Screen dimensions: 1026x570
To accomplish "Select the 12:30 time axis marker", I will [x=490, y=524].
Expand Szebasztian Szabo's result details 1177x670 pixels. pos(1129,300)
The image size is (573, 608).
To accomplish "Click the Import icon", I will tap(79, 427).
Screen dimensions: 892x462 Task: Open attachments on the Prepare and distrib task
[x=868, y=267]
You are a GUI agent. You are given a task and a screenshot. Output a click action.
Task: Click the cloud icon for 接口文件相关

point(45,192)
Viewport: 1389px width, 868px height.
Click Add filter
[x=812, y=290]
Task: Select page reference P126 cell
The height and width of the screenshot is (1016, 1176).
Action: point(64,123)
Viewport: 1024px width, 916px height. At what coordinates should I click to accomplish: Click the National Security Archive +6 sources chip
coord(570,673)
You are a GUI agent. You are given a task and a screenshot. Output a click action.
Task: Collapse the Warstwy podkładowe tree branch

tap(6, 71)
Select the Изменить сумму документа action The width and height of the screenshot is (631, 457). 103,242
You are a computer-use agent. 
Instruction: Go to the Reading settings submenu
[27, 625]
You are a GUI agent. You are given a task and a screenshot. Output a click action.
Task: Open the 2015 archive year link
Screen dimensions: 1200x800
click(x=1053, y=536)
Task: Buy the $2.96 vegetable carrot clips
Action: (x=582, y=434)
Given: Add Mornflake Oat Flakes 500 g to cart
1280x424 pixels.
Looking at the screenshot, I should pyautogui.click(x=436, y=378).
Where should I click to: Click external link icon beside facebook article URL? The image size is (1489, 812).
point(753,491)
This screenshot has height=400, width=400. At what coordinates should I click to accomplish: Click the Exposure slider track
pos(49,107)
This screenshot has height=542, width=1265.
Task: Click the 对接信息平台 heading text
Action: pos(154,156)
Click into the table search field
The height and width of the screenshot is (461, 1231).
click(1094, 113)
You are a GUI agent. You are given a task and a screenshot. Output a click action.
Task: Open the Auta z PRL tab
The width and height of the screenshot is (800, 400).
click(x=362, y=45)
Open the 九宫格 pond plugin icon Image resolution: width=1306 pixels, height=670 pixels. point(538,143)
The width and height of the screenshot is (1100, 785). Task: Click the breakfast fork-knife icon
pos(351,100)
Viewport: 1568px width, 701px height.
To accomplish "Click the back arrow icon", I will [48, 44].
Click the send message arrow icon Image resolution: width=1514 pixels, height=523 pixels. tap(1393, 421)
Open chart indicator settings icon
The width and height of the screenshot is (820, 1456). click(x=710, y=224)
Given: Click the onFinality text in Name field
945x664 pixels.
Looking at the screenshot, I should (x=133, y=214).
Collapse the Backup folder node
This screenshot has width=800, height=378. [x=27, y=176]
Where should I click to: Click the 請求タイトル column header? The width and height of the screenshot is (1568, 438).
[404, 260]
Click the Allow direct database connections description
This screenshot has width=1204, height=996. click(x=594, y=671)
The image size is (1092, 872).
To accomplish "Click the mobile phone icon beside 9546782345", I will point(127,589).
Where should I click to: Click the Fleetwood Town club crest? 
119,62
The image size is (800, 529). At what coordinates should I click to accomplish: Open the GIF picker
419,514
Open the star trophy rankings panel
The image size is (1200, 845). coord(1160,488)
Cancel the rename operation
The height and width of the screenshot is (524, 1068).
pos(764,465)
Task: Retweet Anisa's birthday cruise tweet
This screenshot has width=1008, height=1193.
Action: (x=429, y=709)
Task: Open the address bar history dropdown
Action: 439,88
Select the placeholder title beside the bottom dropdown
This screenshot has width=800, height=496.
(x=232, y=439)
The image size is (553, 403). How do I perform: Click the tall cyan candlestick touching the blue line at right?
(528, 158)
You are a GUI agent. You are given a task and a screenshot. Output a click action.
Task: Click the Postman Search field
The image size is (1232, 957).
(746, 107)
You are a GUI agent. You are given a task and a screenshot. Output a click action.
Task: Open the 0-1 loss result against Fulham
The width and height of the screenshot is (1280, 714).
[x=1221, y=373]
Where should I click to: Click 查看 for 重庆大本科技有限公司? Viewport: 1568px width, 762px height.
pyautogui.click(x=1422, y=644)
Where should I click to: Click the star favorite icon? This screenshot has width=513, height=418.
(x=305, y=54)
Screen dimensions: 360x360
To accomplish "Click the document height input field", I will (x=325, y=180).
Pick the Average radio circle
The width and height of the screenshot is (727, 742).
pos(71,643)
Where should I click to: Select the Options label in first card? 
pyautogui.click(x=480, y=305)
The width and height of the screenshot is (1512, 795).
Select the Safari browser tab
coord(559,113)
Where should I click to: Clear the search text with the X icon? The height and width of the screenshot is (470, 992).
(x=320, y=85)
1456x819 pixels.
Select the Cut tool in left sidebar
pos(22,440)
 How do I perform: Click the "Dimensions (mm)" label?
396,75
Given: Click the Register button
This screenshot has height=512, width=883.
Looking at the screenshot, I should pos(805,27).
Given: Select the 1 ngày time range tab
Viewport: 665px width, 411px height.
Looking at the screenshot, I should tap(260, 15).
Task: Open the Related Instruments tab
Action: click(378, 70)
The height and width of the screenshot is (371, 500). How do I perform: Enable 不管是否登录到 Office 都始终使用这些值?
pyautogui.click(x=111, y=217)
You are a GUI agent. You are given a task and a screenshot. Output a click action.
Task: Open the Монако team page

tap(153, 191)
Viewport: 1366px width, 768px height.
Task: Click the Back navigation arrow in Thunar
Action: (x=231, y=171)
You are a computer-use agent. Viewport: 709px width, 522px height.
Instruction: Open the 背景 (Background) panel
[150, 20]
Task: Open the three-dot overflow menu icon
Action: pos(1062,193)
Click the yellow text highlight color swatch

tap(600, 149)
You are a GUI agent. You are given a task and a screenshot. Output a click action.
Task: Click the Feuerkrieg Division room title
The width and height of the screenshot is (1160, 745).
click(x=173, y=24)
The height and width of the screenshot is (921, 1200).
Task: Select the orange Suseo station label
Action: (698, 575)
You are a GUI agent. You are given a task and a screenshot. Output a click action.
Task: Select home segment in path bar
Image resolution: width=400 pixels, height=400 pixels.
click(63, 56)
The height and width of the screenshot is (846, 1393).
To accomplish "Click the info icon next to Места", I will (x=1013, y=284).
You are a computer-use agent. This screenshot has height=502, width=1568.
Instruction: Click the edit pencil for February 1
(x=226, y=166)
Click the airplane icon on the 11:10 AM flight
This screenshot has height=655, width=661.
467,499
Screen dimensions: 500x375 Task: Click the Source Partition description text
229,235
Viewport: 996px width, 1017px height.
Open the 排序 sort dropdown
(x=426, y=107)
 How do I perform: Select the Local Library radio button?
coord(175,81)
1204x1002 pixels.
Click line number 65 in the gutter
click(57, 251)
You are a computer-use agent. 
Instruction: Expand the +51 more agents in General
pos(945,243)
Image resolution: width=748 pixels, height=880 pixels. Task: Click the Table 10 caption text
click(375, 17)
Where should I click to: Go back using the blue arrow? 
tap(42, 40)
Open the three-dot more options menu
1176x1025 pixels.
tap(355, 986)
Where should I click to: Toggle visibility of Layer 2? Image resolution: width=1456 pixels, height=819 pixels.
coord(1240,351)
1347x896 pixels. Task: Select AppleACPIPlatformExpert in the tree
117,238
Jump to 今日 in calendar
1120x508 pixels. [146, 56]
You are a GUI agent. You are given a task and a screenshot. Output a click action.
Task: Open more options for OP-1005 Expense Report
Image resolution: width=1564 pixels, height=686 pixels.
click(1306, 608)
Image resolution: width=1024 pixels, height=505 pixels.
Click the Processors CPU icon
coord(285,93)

◇ ◇ ◇ ◇

TASK BRIEF: Every line above in which the word "result" occurs needs to be copied.

YOUR RESPONSE:
Expand Szebasztian Szabo's result details 1177x670 pixels. pos(1129,300)
Task: Open the 0-1 loss result against Fulham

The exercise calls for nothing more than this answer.